TRY IT
The full listing below should be copied verbatim.

INPUT FOR THIS TASK
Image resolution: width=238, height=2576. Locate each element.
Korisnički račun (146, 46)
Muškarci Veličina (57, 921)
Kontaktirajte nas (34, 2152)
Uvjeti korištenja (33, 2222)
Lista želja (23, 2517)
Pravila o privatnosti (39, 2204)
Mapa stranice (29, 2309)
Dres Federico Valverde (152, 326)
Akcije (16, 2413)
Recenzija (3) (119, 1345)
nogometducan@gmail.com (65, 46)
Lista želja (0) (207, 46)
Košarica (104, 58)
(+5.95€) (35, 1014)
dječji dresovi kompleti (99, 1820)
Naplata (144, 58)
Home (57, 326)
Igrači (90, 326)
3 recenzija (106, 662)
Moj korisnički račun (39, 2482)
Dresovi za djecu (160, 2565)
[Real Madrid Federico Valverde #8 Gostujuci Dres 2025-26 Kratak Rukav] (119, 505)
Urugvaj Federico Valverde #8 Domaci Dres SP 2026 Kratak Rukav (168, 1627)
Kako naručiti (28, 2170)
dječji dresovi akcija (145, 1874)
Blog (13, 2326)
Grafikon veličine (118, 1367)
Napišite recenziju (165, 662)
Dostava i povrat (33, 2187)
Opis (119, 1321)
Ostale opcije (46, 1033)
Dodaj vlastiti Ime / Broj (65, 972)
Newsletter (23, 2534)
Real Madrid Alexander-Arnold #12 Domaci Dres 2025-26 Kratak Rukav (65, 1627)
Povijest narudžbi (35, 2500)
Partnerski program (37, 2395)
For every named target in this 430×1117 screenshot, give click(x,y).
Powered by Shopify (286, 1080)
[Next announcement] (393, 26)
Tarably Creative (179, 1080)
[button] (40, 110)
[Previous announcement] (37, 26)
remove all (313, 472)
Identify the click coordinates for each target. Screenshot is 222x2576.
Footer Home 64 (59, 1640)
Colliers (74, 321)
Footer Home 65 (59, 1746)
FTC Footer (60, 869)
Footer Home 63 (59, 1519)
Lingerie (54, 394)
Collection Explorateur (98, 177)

TASK RESPONSE
Image resolution: width=238, height=2576. Locate each element.
Korisnički račun (146, 46)
Muškarci Veličina (57, 921)
Kontaktirajte nas (34, 2152)
Uvjeti korištenja (33, 2222)
Lista želja (23, 2517)
Pravila o privatnosti (39, 2204)
Mapa stranice (29, 2309)
Dres Federico Valverde (152, 326)
Akcije (16, 2413)
Recenzija (3) (119, 1345)
nogometducan@gmail.com (65, 46)
Lista želja (0) (207, 46)
Košarica (104, 58)
(+5.95€) (35, 1014)
dječji dresovi kompleti (99, 1820)
Naplata (144, 58)
Home (57, 326)
Igrači (90, 326)
3 recenzija (106, 662)
Moj korisnički račun (39, 2482)
Dresovi za djecu (160, 2565)
[Real Madrid Federico Valverde #8 Gostujuci Dres 2025-26 Kratak Rukav] (119, 505)
Urugvaj Federico Valverde #8 Domaci Dres SP 2026 Kratak Rukav (168, 1627)
Kako naručiti (28, 2170)
dječji dresovi akcija (145, 1874)
Blog (13, 2326)
Grafikon veličine (118, 1367)
Napišite recenziju (165, 662)
Dostava i povrat (33, 2187)
Opis (119, 1321)
Ostale opcije (46, 1033)
Dodaj vlastiti Ime / Broj (65, 972)
Newsletter (23, 2534)
Real Madrid Alexander-Arnold #12 Domaci Dres 2025-26 Kratak Rukav (65, 1627)
Povijest narudžbi (35, 2500)
Partnerski program (37, 2395)
For every named target in this 430×1117 screenshot, give click(x,y).
Powered by Shopify (286, 1080)
[Next announcement] (393, 26)
Tarably Creative (179, 1080)
[button] (40, 110)
[Previous announcement] (37, 26)
remove all (313, 472)
Identify the click coordinates for each target. Screenshot is 222x2576.
Footer Home 64 (59, 1640)
Colliers (74, 321)
Footer Home 65 (59, 1746)
FTC Footer (60, 869)
Footer Home 63 (59, 1519)
Lingerie (54, 394)
Collection Explorateur (98, 177)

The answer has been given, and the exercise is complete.